**Exercise material:**
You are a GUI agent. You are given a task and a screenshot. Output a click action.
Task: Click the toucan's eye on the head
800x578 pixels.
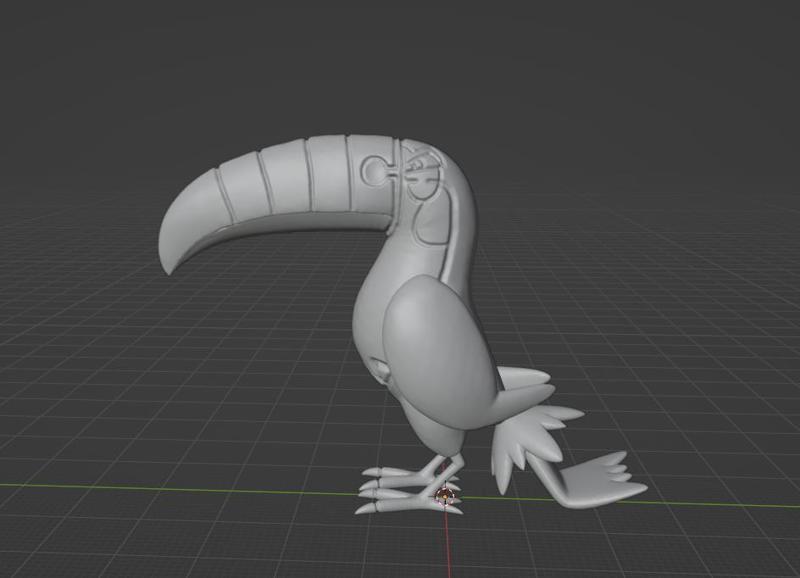coord(424,176)
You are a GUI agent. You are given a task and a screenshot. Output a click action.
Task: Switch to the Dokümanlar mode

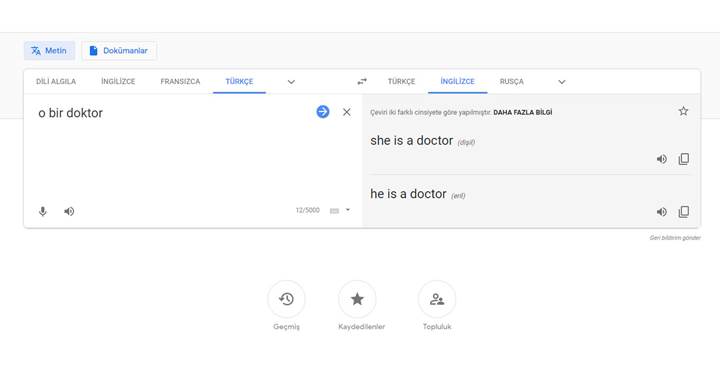pos(119,51)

**What you need to do:**
Please give again only those lines that run from the one containing "800x578 pixels." through the final line of the listing, both included, exactly as written and without pictures.

**Result of this exercise:**
800x578 pixels.
coord(424,176)
You are a GUI agent. You are given a task and a screenshot. Output a click action.
Task: Switch to the Dokümanlar mode

pos(119,51)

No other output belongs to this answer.